4. O desenvolvimento cognitivo, social e comunicativo da personagem deu um salto imenso desde que ela começou a ser tratada (em três sessões!) pelo Psicologuinho-da-Novela. Não é beeeeeeeeeeem assim que acontece… O tratamento do autismo é feito por diferentes profissionais: psicólogo, fonoaudiólogo, fisioterapeuta, T.O., neurologista, psiquiatra, e mais um monte de gente. E é um tratamento intensivo, todo dia, o dia inteiro, e envolve também os pais e os cuidadores da criança.
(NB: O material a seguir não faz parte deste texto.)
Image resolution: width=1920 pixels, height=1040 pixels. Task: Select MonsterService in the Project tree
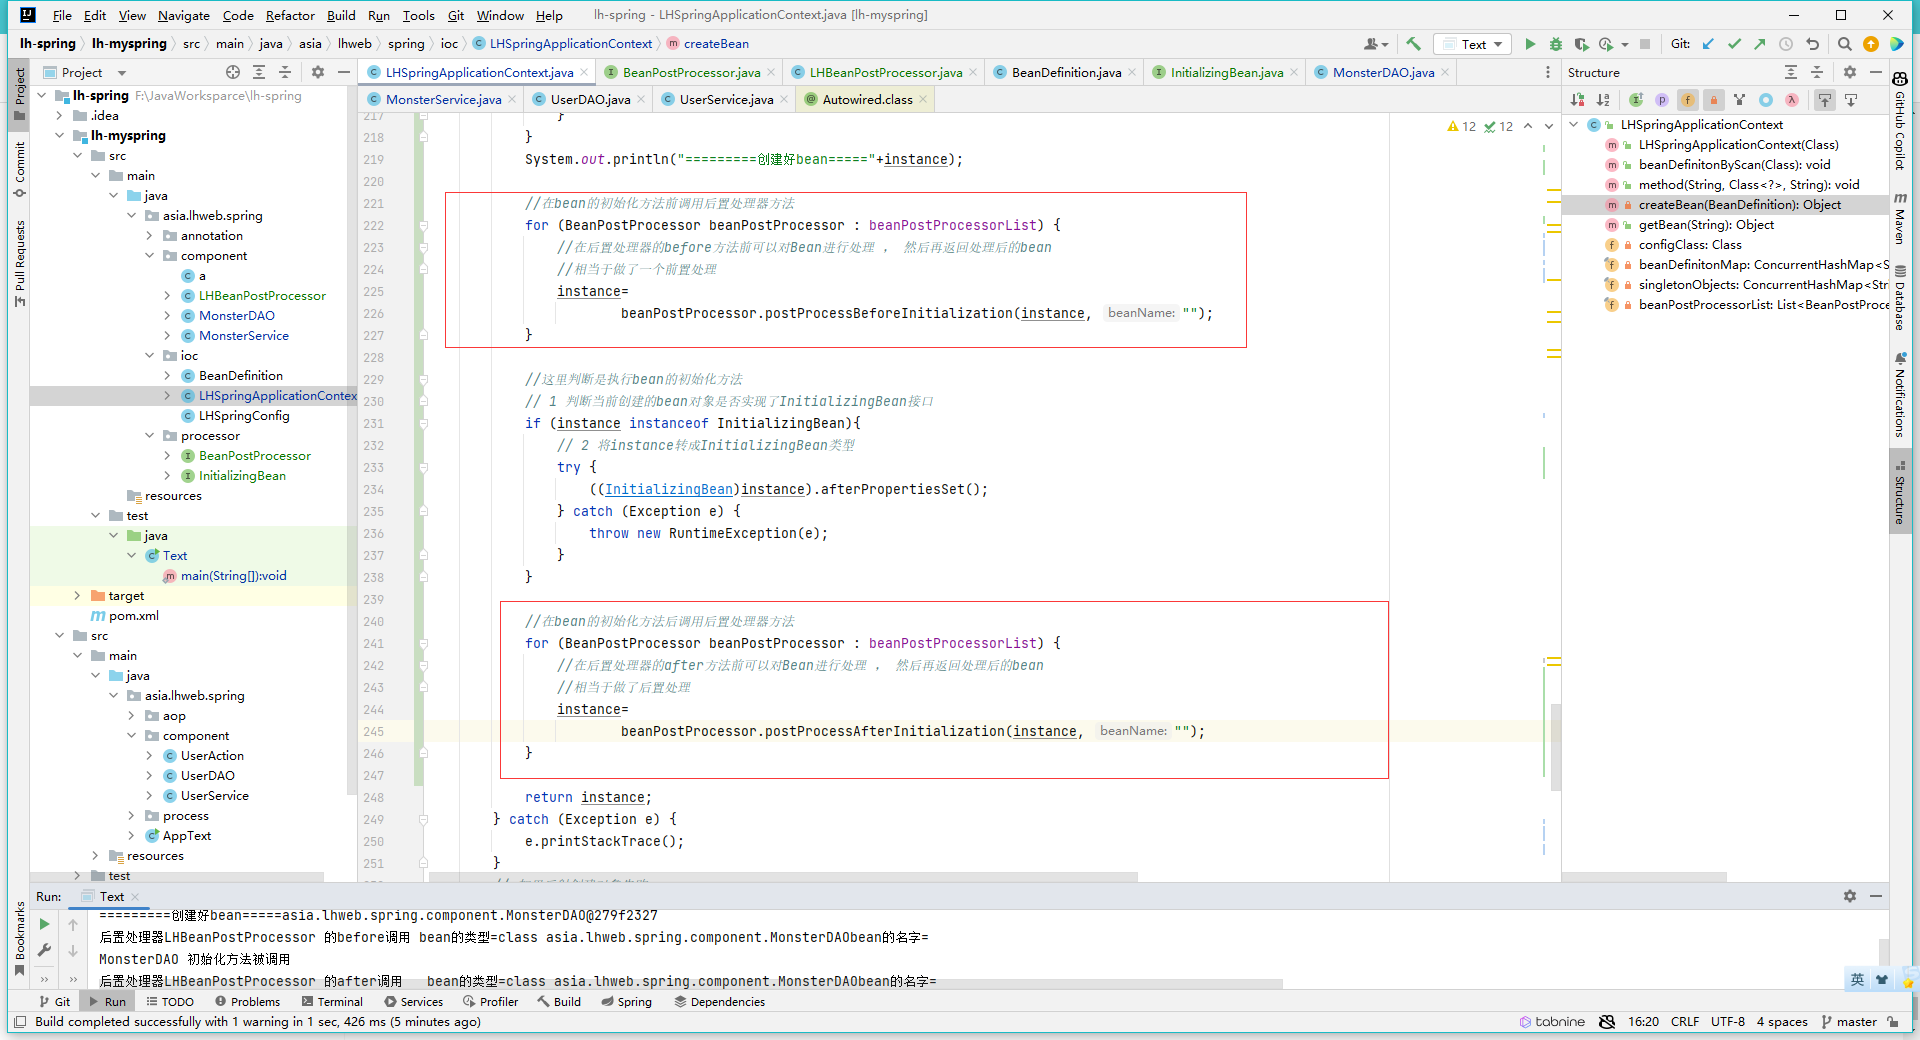[243, 336]
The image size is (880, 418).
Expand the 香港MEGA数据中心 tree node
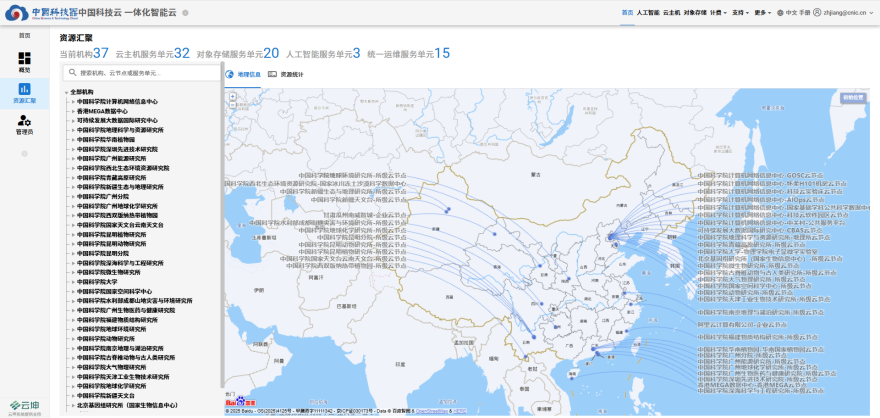click(72, 110)
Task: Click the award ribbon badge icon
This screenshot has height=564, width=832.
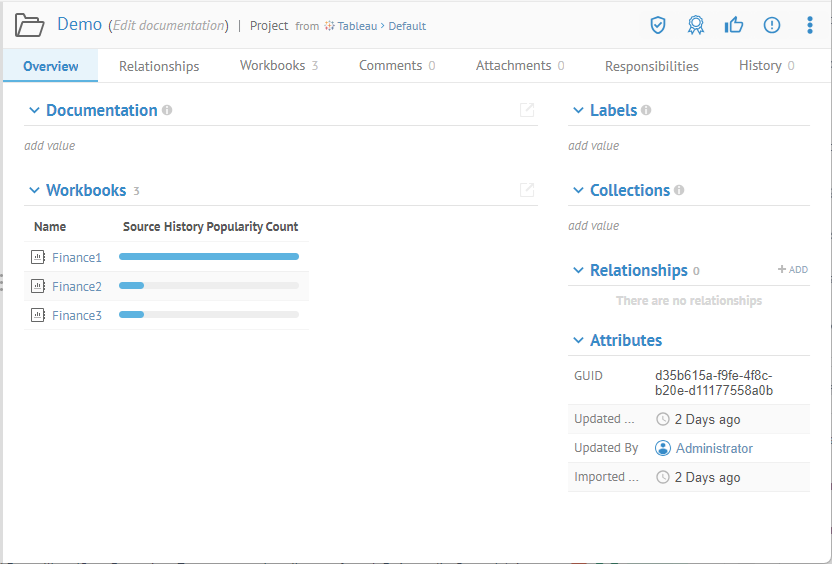Action: click(695, 25)
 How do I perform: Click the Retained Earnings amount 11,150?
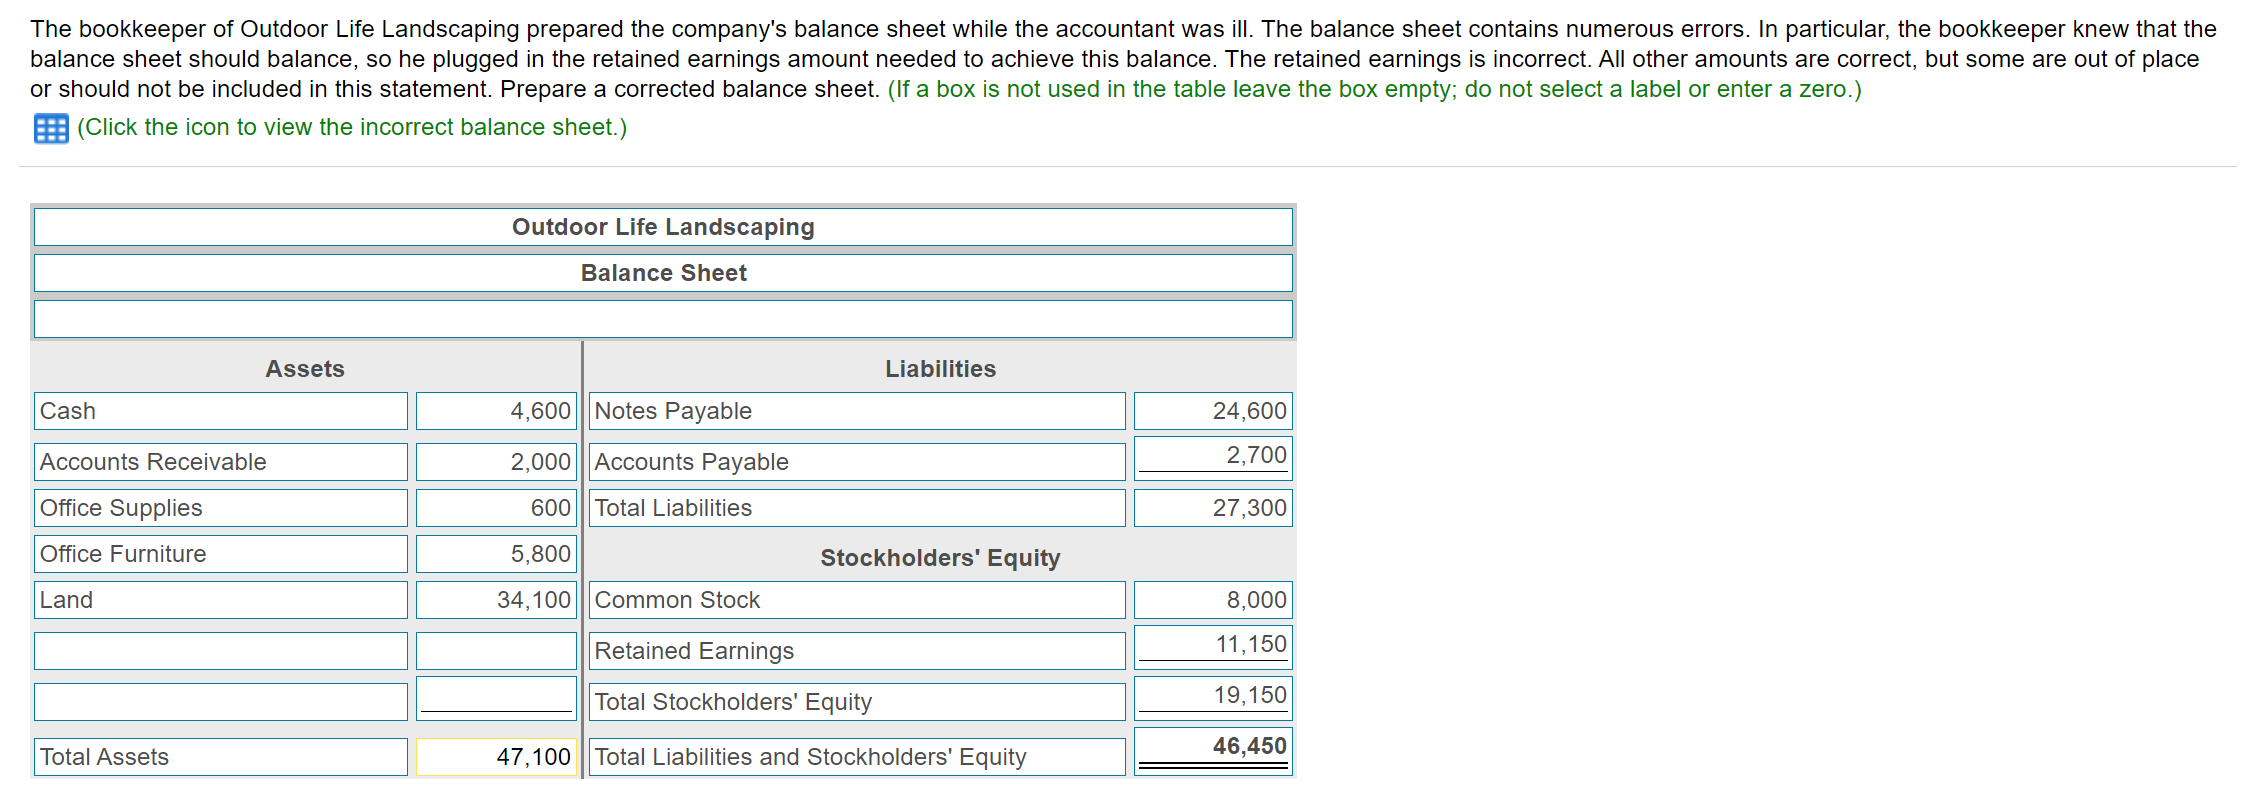1212,645
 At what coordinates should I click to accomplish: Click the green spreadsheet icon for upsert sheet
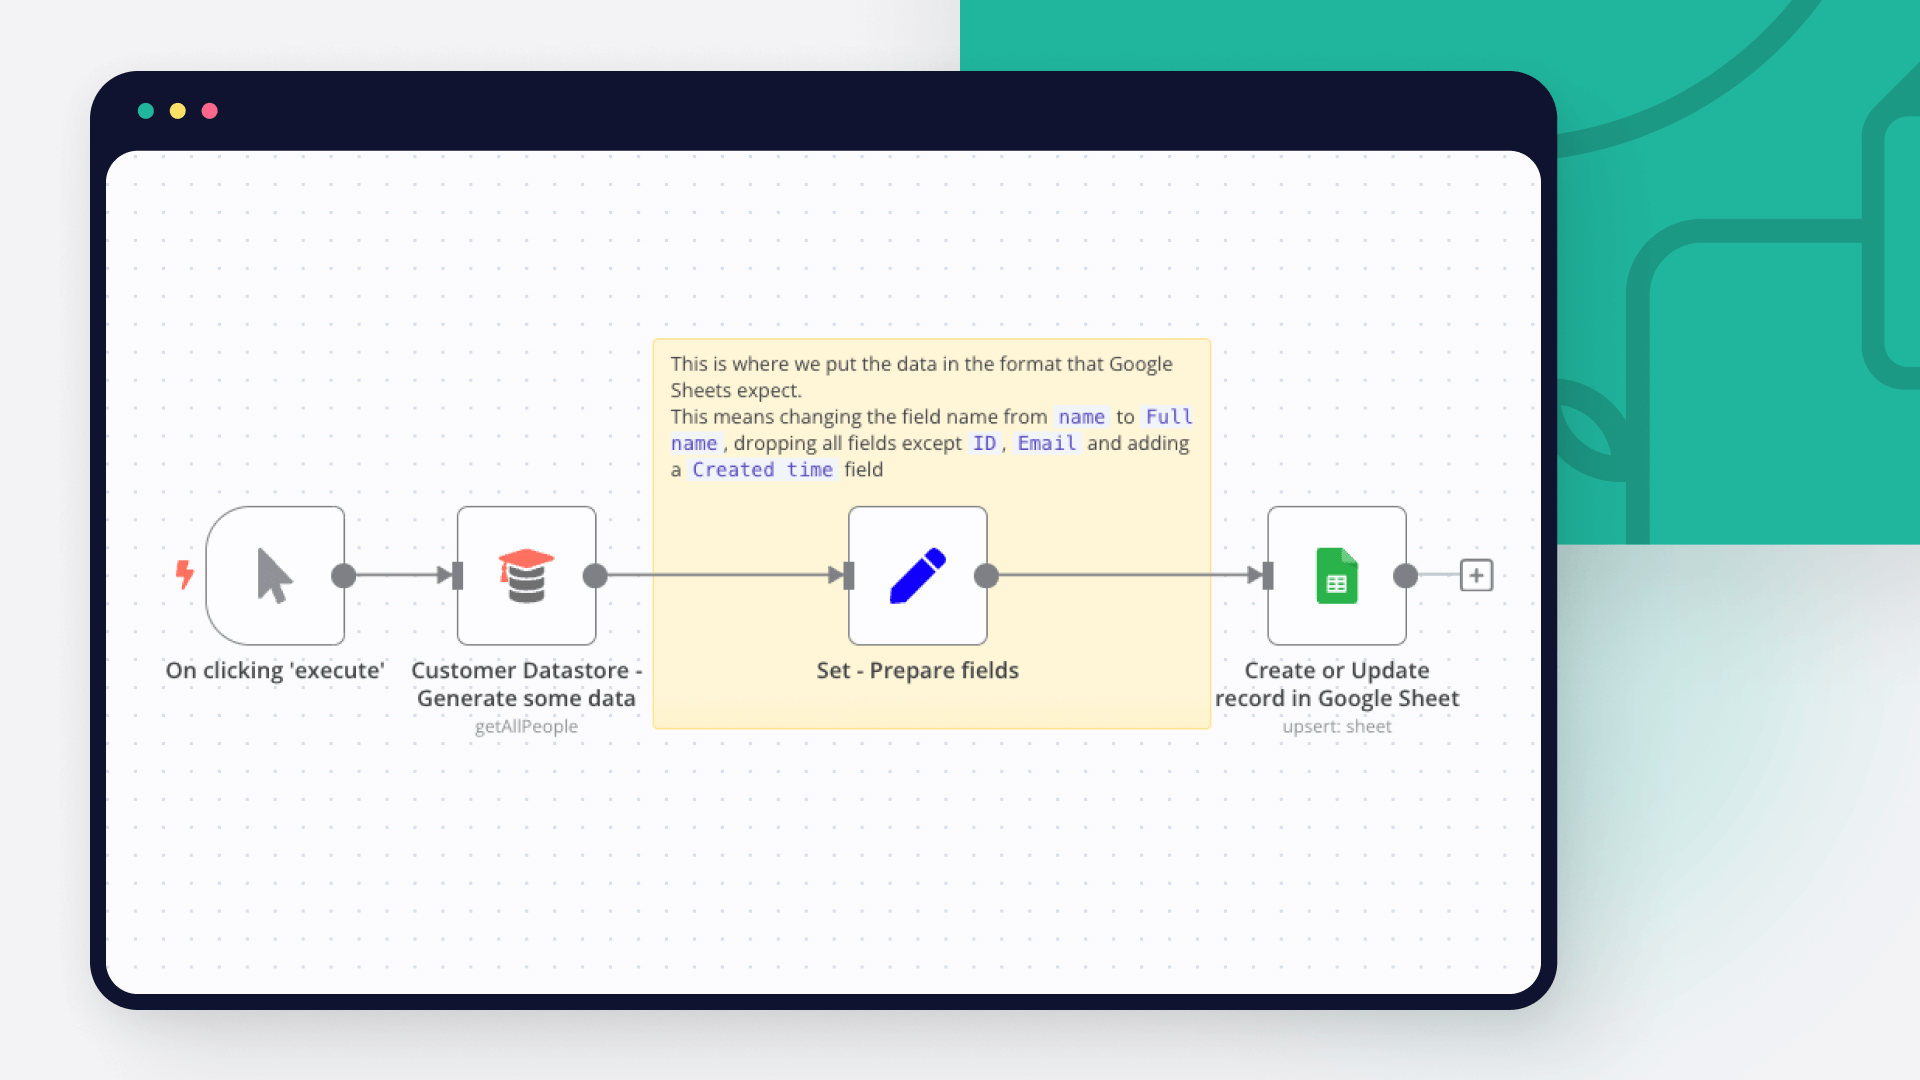[1337, 575]
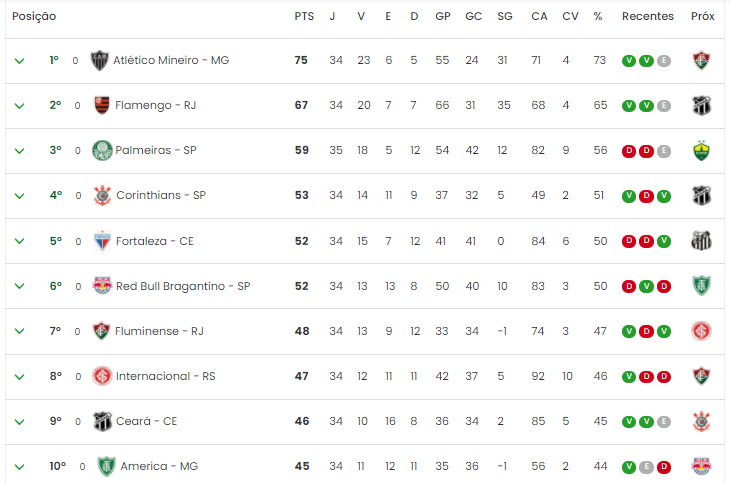The image size is (730, 485).
Task: Sort table by PTS column header
Action: pyautogui.click(x=304, y=16)
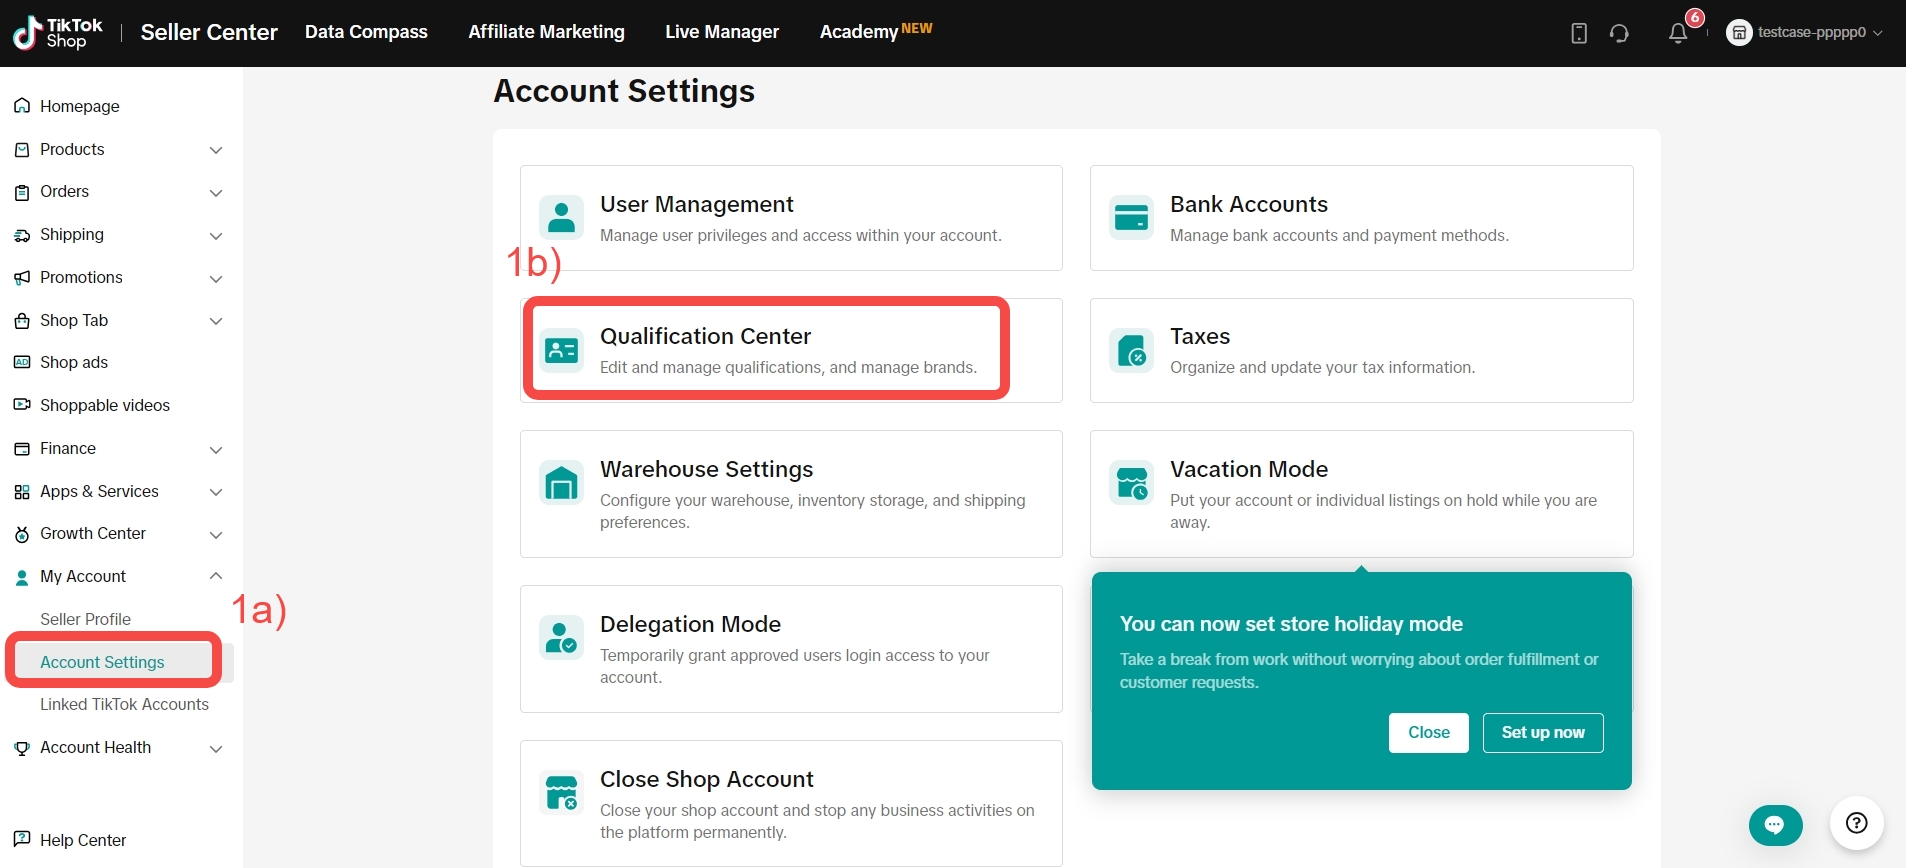
Task: Click the notification bell icon
Action: (1678, 33)
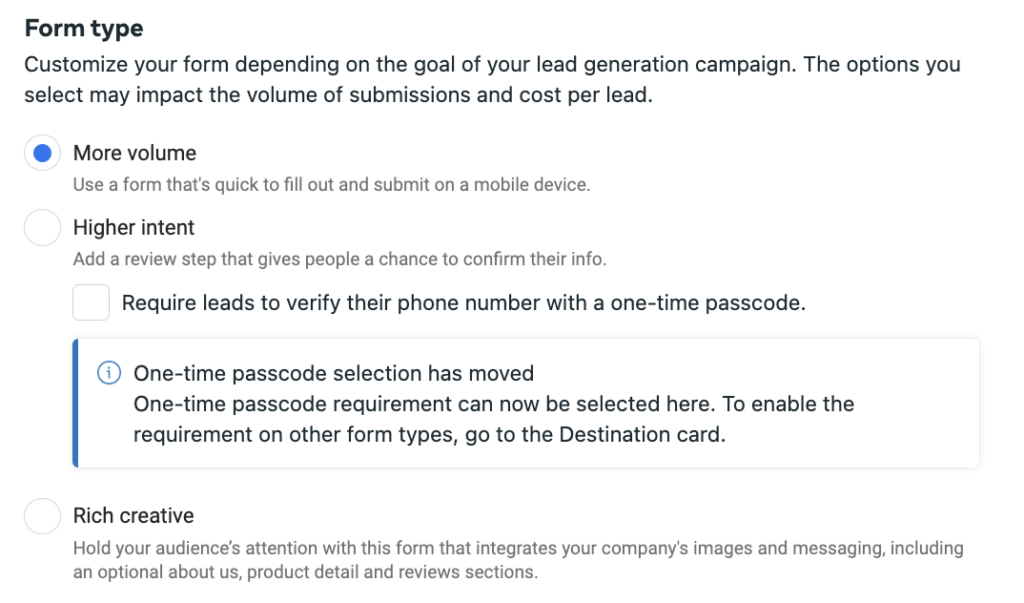Click the "Rich creative" option label
The image size is (1024, 603).
(134, 516)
Se iniciado precocemente, quando a criança é bem pequenininha, o desenvolvimento pode ser quase igual ao de uma criança típica em algumas áreas. Mas quanto mais tarde o tratamento é iniciado, mais lento é o resultado.
5. Aí o Adêvogado-Gato apareceu, deu um monte de tintas, pincéis e cartolinas pra ela, e OLHA-SÓ!, praticamente CUROU o TEA da Linda. Só pra deixar BEM claro: amor só cura dor-de-cotovelo e DPPnB (Depressão Pós Pé-na-Bunda), ok???
(Disclaimer: Arteterapia é uma tipo de terapia de suporte válida e embasada em evidências. Dar um monte de guache prum indivíduo autista e falar “pintaê, meu filho!” NÃO É ARTETERAPIA!!!!)
Mas… mas… mas…
Ora? Direis… Ouvir estrelas? Não, péra!
Mas afinal, O QUE É AUTISMO?
Bear with me.
O autismo é uma síndrome (aka, conjunto de sintomas) que compromete três áreasdo desenvolvimento:
a. a comunicação/linguagem fica seriamente comprometida, com grandes atrasos na compreensão e na produção da fala. Alguns autistas têm falas inadequadas e repetitivas (ecolalia), fora de contexto e muitas vezes desconectadas da realidade.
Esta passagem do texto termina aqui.